__YOUR OBJECTIVE__
Reproduce the data below line for line with no changes, leaving out the pictures.

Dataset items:
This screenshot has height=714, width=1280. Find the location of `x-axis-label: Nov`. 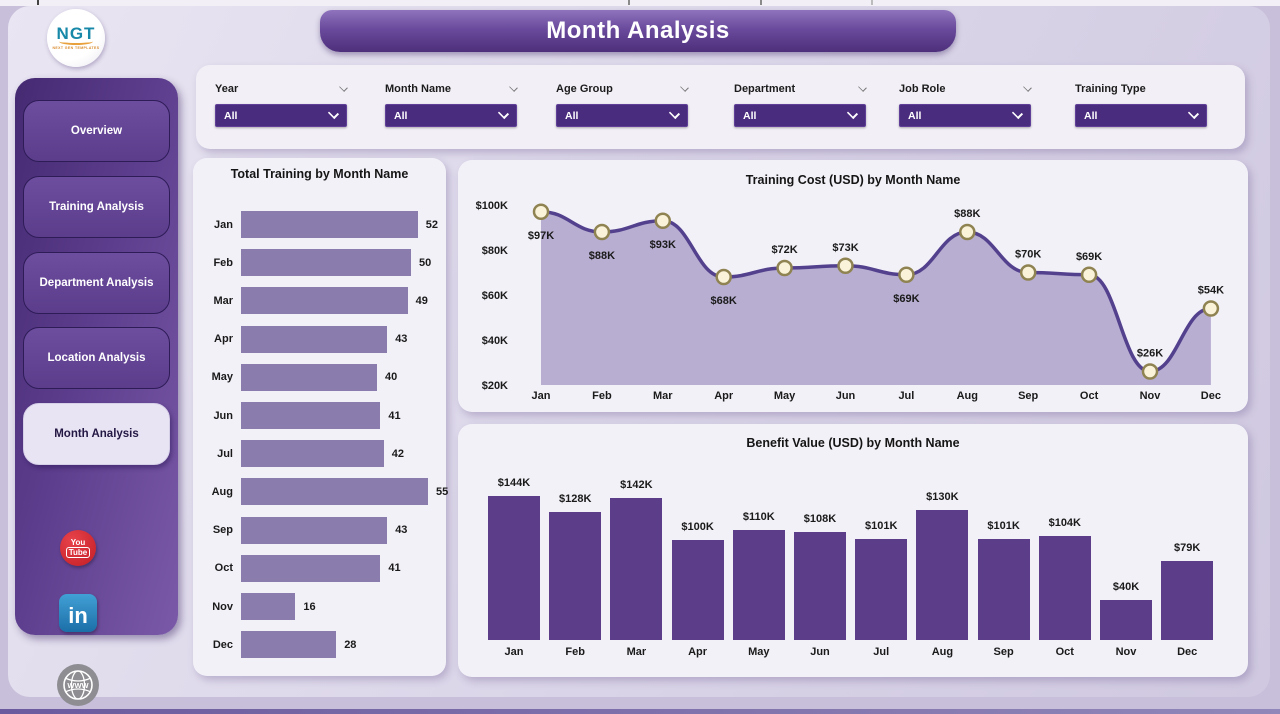

x-axis-label: Nov is located at coordinates (1151, 396).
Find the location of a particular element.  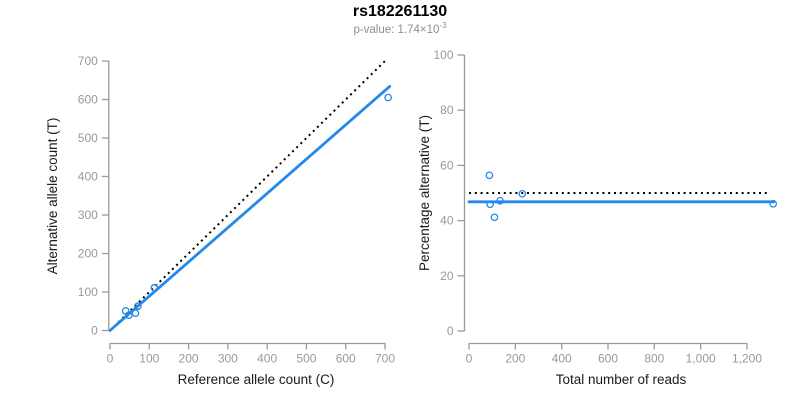

x-tick-label: 100 is located at coordinates (149, 359).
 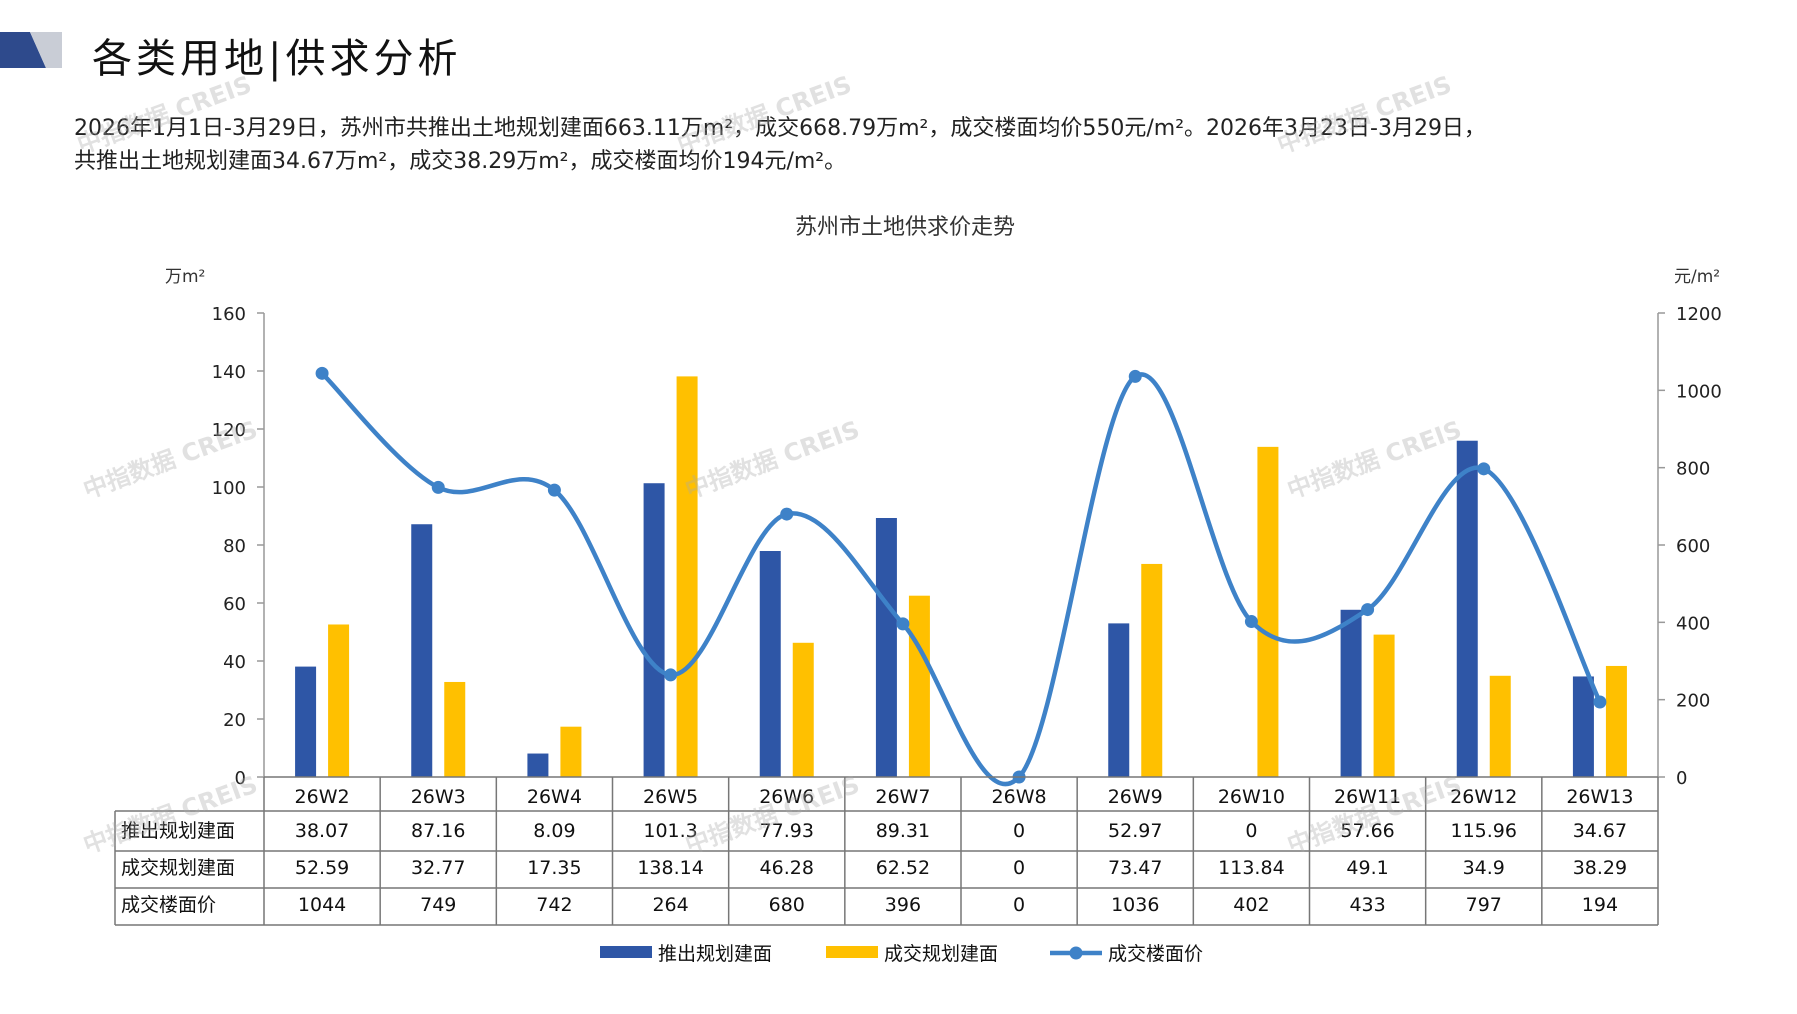 I want to click on y-left-unit: 万m², so click(x=185, y=277).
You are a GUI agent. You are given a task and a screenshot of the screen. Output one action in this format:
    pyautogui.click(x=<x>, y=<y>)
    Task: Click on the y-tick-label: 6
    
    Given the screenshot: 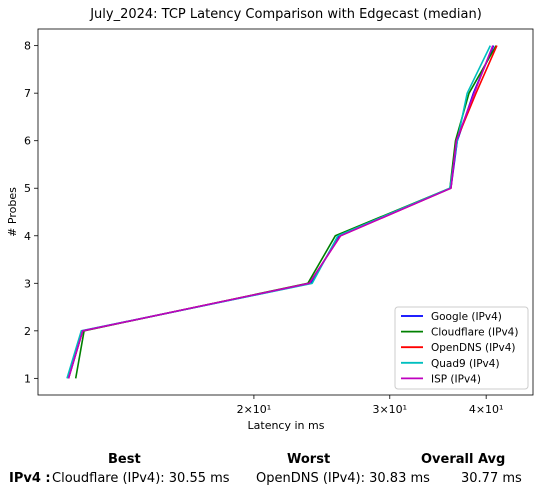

__TASK SOLUTION__
This screenshot has height=714, width=1280. Find the location of `x-axis-label: Nov`. 

x-axis-label: Nov is located at coordinates (1151, 396).
Find the location of a particular element.  

x-tick-label: 100 is located at coordinates (149, 359).
  I want to click on y-left-unit: 万m², so click(x=185, y=277).
You are a GUI agent. You are given a task and a screenshot of the screen. Output one action in this format:
    pyautogui.click(x=<x>, y=<y>)
    Task: Click on the y-tick-label: 6
    
    Given the screenshot: 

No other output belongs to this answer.